Regex 101 Exercise I7 – Make sure all characters inside <> are uppercase


Regex 101 Exercise I7 – Make sure all characters inside <> are uppercase

 

Comments (13)

  1. Maurits says:

    Hmm… you mean, replace each lowercase character inside <> with its uppercase equivalent?  Probably best done with a MatchEvaluator…

    Have the regex look like this: (<.*?>)

    Have the MatchEvaluator return the String.ToUpper of the captured string

    That should do it!

    Of course, a cheap way to do it is just ToUpper()-ify the whole darn string… meets the requirements 😉

  2. Sheva says:

    Good call Maurits, but if you actually implement it in code, you will find it’s really quite tricky:

    Regex regex = new Regex(@"<(?<slash>/?)(?<tag>[^>]+)>", RegexOptions.Compiled | RegexOptions.IgnoreCase);

    String resultHtml = regex.Replace(inputHtml, delegate(Match match)

               {

                   String slash = match.Groups["slash"].Value;

                   String tag = match.Groups["tag"].Value.ToUpperInvariant();

                   return String.Equals(slash, "/") ? String.Format("</{0}>", tag) : String.Format("<{0}>", tag);

               });

  3. Sheva says:

    Wait a minute, why not ensure all html tag names are lowercase? anyway lowercase tag names are in compliance with XHTML specs.

    Sheva

  4. Maurits says:

    I was thinking more like this… after checking the docs I realized I don’t even need the parentheses.

    using System;

    using System.Text;

    using System.Text.RegularExpressions;

    class RegExSample

    {

    static string CapText(Match m)

    {

    return m.Value.ToUpper();

    }

    static void Main()

    {

    string text = "<b><u><i>example</i></u></b>";

    string pattern = "<.*?>";

    System.Console.WriteLine("text=[" + text + "]");

    string result = Regex.Replace(text, pattern,

    new MatchEvaluator(RegExSample.CapText));

    System.Console.WriteLine("result=[" + result + "]");

    }

    }

  5. Maurits says:

    Sheva, how did you get your lines to indent in the comment?

  6. Sheva says:

    Great, Maurits, you tell me something important, actually using capture here doesn’t make any sense.

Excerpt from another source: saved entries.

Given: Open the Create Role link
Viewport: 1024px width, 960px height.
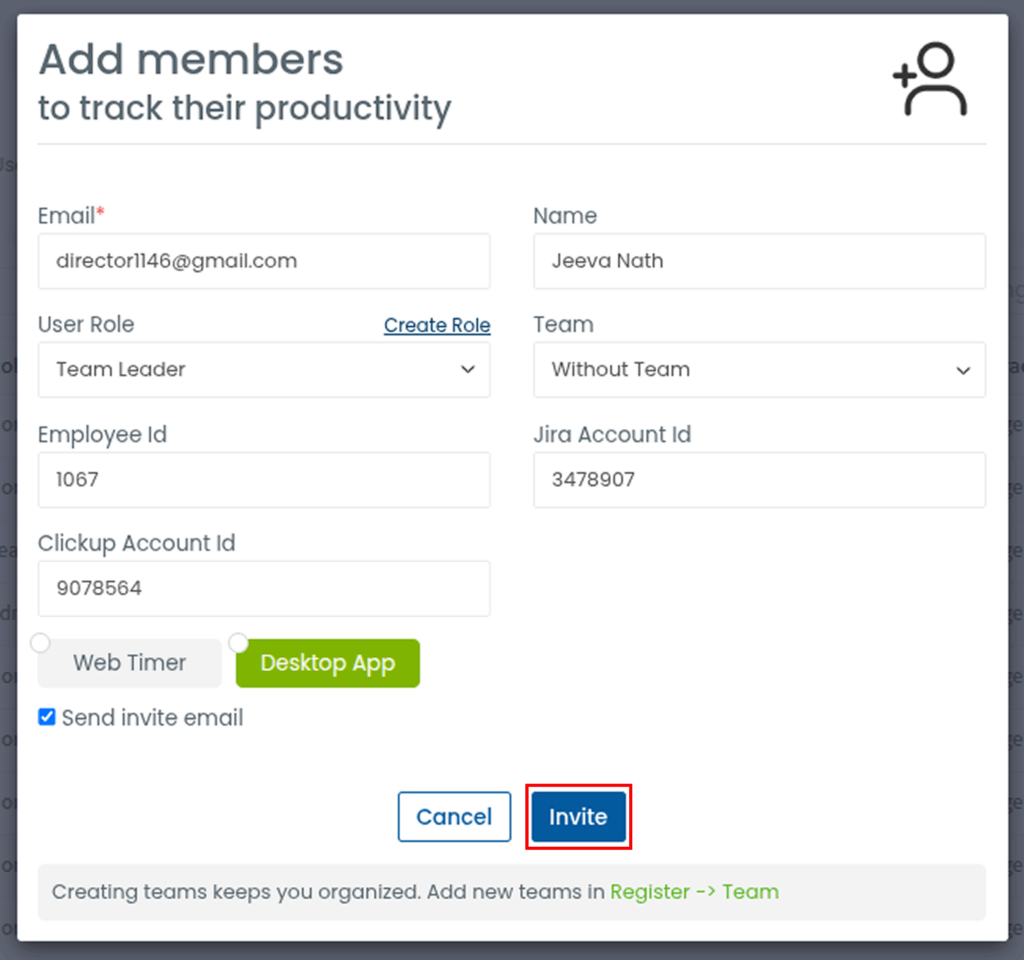Looking at the screenshot, I should pyautogui.click(x=437, y=325).
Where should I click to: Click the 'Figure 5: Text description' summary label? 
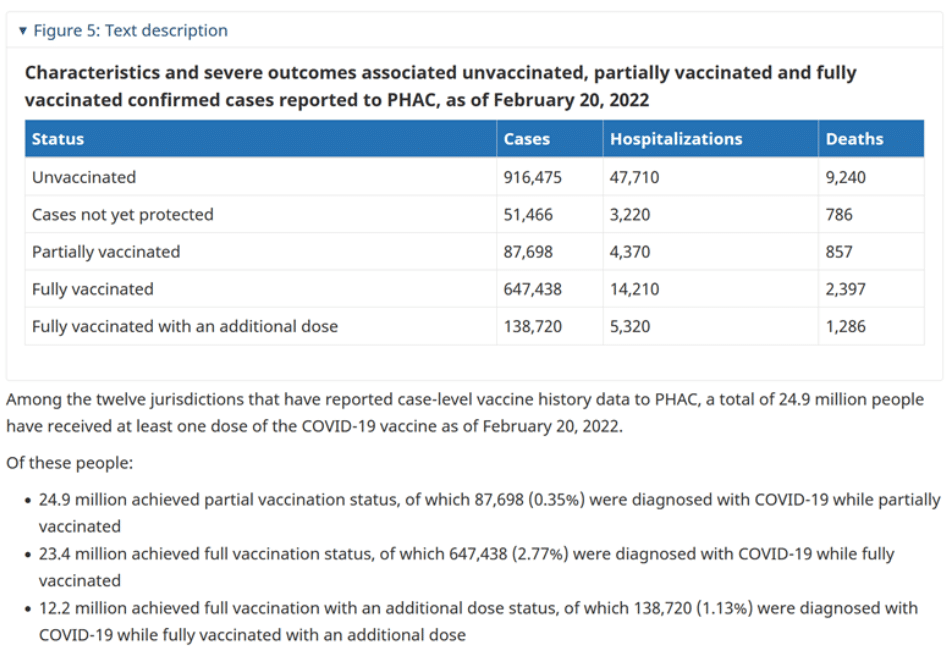tap(130, 31)
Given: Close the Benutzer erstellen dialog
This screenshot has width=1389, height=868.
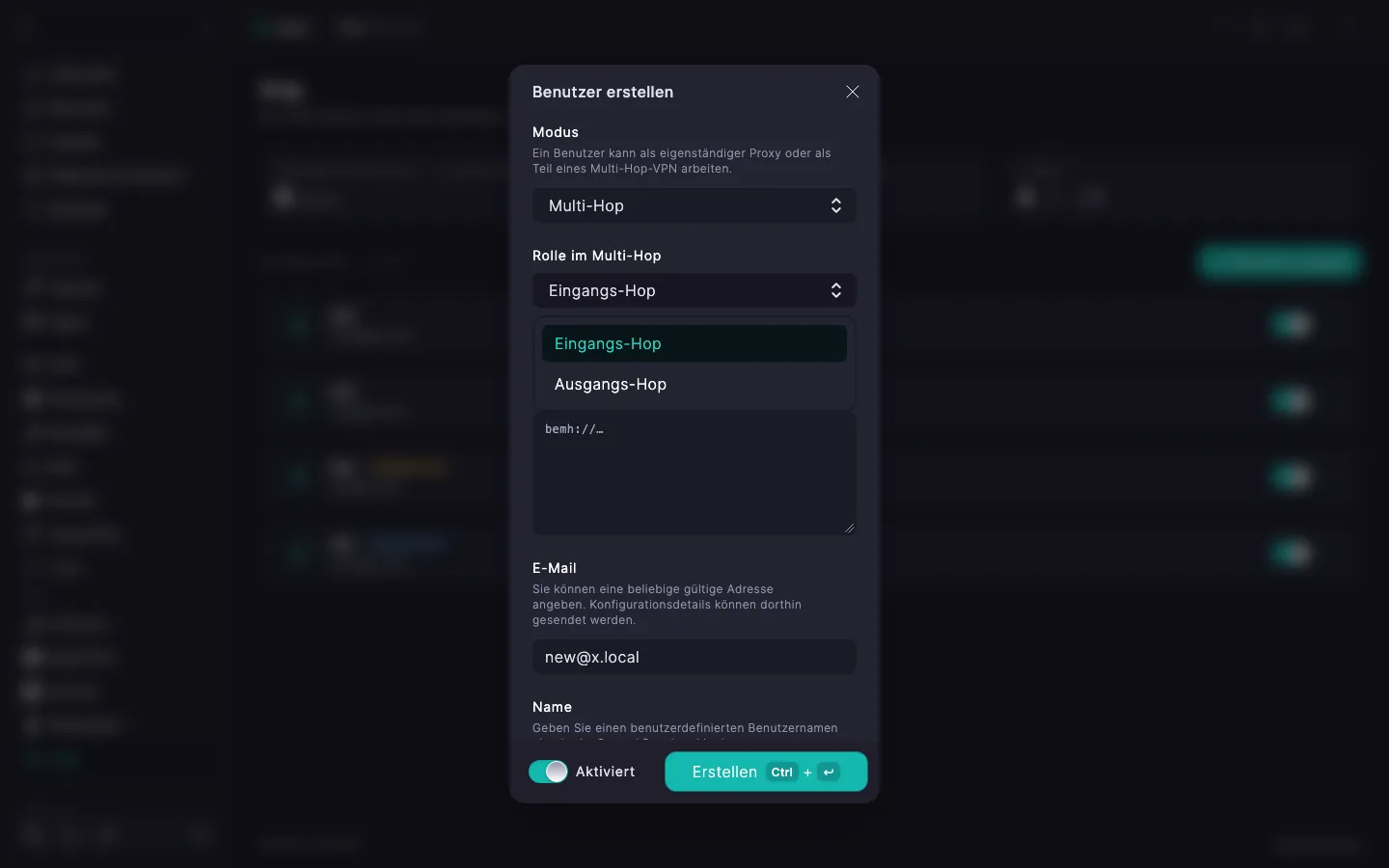Looking at the screenshot, I should pyautogui.click(x=853, y=92).
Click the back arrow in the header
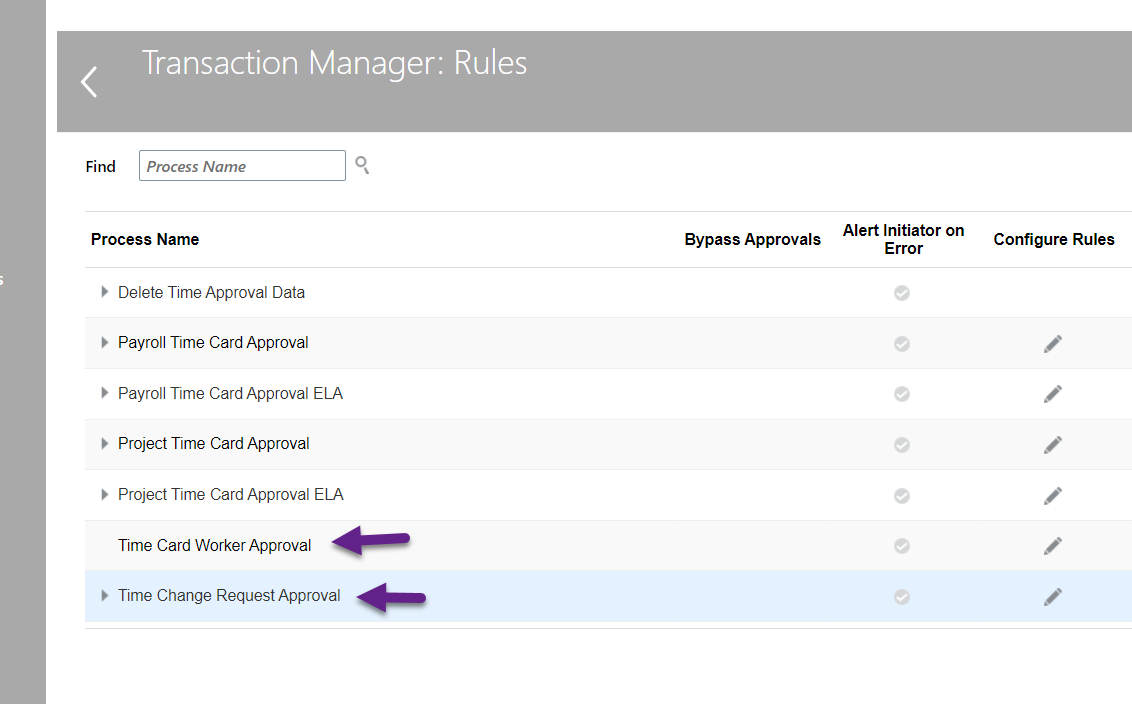 [x=88, y=81]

    Regex regex = new Regex(@"<[^>]+>", RegexOptions.IgnoreCase);

    String resultHtml = regex.Replace(inputHtml, delegate(Match match)

    {

          return match.Value.ToUpperInvariant();

    });

    Console.WriteLine(resultHtml);

    As to your question, I just write thecode in VS, and copy it from there to here:)

    Sheva

  7. kbiel says:

    I too am confused about what Eric is trying to do with "Make sure all characters inside <> are uppercase".  We seem to be missing some context, like make sure with what action?  Should we replace with uppercase or do we just want to reject those tags that have lowercase in them for some reason?  What is the point of this exercise?

    Since Maurits and Sheva have shown ways to match and ToUpper, I’ll go the second route.  A match with the following pattern is a reject:

    (?<=<[^>]*)[a-z](?=[^>]*>)

  8. Sheva says:

    Kbiel, your regex pattern can only match the single charactor tag name for instance <b> <i> <p> etc, use this instead: (?<=<[^>]*)[a-zA-Z]+(?=[^>]*>)

  9. Maurits says:

    Actually, kbiel’s pattern does work and correctly rejects <aBC>, <AbC>, <ABc>, etc. while permitting <ABC>.

  10. Maurits says:

    Here’s another way, inspired by a simplified version of kbiel’s regex:

    < # the start of a tag

    [^>]* # any amount of stuff INSIDE THE TAG

    [p{IsLower}] # EGADS! A HORRIBLE LOWER-CASE CHARACTER! GET THE TORCHES AND PITCHFORKS!

    .*? # the rest of the tag

    > # the end of the tag